Hockensmith: Is there a kind of novel you've always dreamed of writing but could never quite get a handle on? Or do you feel like -- with a few dozen books under your belt now -- you've accomplished everything you set your sights on as a writer? I mean, other than being as big as Stephen King, of course, which we'd all like!

Crider: Because I'm such an introvert, I don't even want to be as big as Stephen King. I'm perfectly happy with my (very) modest success, since I never thought I'd ever sell so much as one book, much less dozens. I've written mysteries, horror, westerns, and books for kids. I wanted to do all those things, and I did, so that makes me happy. I don't have a posse following me about at conventions, and having one of my books crack the bestseller lists is no more likely than my being the winning contestant on American Idol, but those things don't really matter to me. Not that I'm so content that I don't want to do a few more things. I'd love to sell that book based on "Cranked." I'd love to write another Truman Smith book or two. All I need is an editor who'd love to buy them, not that I'm hinting.

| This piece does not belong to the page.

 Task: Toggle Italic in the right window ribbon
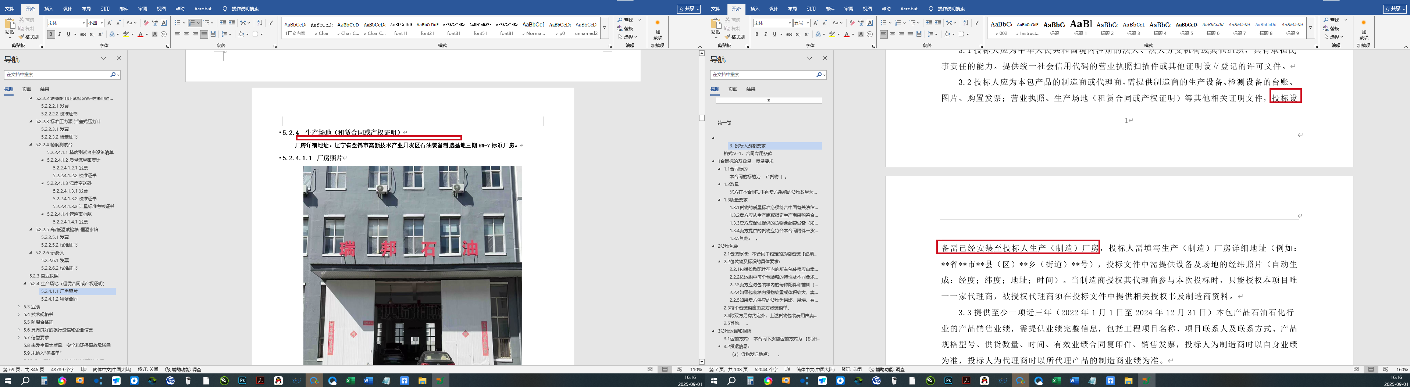point(765,34)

Hockensmith: Alright, most of these questions have been way too earnest. So here’s the curveball to end things on. If you could cast anyone -- ever -- as Dan Rhodes in an adaptation of Of All Sad Words, who would it be...keeping in mind that the production in question will be a MUSICAL?

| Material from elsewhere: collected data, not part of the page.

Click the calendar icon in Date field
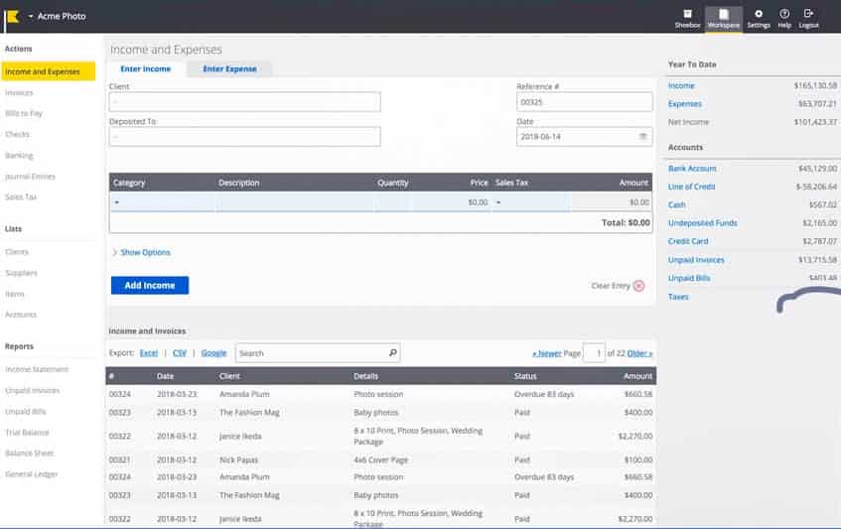coord(642,136)
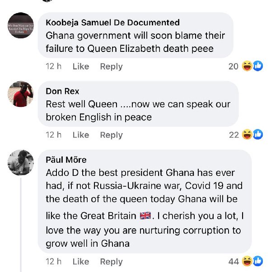
Task: Open the Don Rex name link
Action: coord(62,92)
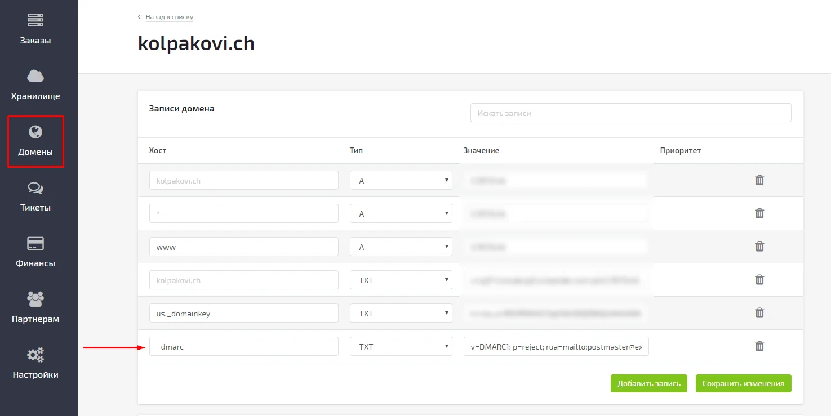The height and width of the screenshot is (416, 831).
Task: Delete the wildcard * A record
Action: point(759,213)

Crider: My first thought was Elvis, but I think I'd actually prefer Dean Martin. He was great in westerns, and he did laid-back so well that I think he could play Dan Rhodes perfectly. I can't quite picture Rhodes singing "That's Amore," but Dean went through a C&W phase that would be just right.
Tomorrow: the tables are turned....

Read the Page 69 Test entries for Crider's A Mammoth Murder and Murder Among the OWLS as well as an excellent write-up about Dan Rhodes on the big screen at "My Book, The Movie."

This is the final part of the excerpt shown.